- YOUR ASSIGNMENT:
Each line containing the word "computer" must be copied from the material below.

- DATA FOR THE TASK:
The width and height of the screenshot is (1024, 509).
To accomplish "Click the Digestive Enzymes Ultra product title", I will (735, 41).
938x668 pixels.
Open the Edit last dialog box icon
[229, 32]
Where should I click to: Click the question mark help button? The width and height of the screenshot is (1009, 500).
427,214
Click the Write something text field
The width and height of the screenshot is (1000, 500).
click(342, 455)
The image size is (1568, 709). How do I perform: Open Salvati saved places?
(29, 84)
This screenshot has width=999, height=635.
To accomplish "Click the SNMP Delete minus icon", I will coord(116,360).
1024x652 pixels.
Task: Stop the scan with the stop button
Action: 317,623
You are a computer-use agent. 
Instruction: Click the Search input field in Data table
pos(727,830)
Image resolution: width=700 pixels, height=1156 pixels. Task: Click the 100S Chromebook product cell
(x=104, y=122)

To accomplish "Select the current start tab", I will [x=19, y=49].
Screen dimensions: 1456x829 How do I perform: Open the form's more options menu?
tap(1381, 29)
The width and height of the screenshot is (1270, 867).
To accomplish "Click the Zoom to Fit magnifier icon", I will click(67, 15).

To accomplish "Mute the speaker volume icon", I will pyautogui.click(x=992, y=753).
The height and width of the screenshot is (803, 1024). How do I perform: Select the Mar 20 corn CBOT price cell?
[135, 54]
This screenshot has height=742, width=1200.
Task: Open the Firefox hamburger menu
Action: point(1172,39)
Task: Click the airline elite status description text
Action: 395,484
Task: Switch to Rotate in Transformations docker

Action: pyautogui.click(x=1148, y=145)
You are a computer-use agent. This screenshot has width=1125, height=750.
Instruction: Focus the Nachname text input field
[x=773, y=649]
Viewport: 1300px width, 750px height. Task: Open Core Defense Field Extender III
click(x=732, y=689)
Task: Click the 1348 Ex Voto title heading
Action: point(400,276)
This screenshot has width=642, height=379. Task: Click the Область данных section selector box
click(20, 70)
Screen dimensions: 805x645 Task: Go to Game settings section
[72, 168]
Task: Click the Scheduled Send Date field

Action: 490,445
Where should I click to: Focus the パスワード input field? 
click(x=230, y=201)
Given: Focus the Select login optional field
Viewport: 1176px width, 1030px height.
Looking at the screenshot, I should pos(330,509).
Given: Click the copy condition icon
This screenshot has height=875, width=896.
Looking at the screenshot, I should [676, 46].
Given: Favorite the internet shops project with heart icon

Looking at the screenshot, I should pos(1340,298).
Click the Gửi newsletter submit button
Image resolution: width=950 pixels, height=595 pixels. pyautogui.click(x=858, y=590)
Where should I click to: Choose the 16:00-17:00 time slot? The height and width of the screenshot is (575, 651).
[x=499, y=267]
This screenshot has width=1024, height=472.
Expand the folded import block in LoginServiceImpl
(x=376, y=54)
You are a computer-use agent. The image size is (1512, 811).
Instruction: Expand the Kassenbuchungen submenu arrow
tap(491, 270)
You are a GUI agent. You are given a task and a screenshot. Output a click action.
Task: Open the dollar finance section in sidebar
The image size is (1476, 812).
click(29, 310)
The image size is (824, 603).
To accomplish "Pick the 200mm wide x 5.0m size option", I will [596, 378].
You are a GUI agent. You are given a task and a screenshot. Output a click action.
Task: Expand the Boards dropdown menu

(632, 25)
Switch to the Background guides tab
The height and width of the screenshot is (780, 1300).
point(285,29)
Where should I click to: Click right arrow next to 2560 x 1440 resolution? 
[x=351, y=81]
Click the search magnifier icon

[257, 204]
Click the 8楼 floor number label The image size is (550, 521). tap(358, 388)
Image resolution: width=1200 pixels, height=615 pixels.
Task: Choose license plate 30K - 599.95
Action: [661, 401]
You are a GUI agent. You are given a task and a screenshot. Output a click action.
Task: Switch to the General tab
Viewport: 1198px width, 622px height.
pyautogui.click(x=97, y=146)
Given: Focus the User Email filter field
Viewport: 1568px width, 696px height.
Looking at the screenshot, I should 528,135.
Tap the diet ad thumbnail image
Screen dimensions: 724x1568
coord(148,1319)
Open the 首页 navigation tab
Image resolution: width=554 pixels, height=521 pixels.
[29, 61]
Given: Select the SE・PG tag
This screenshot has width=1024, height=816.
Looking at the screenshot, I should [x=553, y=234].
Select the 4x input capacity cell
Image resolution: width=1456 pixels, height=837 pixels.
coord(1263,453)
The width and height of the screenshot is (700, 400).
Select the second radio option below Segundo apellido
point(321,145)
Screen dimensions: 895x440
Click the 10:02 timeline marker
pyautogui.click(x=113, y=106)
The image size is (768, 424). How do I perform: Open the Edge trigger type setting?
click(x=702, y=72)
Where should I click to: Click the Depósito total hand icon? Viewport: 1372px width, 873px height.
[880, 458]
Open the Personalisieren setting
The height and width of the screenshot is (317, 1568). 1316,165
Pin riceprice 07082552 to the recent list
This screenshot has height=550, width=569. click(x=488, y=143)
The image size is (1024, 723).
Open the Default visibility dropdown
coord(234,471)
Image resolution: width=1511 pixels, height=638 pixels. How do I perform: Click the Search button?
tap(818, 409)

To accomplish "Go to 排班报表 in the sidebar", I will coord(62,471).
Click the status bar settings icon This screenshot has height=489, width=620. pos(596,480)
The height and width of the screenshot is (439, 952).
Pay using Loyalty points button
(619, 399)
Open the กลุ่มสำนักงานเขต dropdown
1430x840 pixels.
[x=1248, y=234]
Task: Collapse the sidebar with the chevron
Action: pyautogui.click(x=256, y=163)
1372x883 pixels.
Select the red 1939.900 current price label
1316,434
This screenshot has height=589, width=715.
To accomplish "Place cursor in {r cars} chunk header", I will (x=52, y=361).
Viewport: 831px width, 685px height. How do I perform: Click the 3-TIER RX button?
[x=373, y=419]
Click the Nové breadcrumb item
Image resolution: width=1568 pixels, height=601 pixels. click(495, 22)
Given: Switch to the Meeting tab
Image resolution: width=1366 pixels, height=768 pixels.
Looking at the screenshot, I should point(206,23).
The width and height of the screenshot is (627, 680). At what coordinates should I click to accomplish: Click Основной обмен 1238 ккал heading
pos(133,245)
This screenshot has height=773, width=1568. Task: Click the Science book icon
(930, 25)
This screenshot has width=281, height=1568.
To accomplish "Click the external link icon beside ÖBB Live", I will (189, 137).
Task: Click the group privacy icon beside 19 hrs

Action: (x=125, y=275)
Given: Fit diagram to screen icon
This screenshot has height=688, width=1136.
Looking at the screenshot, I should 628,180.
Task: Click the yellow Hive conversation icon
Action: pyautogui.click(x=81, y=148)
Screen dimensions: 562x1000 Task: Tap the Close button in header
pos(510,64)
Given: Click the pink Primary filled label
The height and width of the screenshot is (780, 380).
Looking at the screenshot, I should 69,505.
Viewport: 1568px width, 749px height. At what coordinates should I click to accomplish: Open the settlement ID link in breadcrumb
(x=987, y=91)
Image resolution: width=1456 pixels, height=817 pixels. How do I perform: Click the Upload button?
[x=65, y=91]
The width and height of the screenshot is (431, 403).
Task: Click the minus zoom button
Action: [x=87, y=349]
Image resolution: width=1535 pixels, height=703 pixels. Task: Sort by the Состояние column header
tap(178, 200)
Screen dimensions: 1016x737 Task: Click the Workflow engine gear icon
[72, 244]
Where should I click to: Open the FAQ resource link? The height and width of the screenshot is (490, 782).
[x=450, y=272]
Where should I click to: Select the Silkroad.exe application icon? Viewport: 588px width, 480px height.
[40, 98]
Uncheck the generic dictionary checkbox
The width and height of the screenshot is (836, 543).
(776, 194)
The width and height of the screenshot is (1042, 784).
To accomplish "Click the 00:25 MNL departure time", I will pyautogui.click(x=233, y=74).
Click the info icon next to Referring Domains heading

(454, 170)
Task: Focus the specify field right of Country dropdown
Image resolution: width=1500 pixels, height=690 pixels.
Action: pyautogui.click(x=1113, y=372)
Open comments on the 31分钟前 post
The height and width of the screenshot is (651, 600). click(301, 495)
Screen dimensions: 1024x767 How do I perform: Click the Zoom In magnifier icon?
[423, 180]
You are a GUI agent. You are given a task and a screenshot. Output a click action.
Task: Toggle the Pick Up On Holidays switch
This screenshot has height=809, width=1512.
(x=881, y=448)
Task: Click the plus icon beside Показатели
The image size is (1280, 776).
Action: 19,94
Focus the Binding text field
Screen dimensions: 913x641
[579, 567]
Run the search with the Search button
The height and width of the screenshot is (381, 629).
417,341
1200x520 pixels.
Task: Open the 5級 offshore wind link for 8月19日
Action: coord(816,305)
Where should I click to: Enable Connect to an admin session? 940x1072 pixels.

- RESULT OF THE EXERCISE:
You are a computer-use agent. 
You are a computer-use agent. This screenshot has width=1125, height=750.
You are a computer-use agent. The image size is (1512, 811).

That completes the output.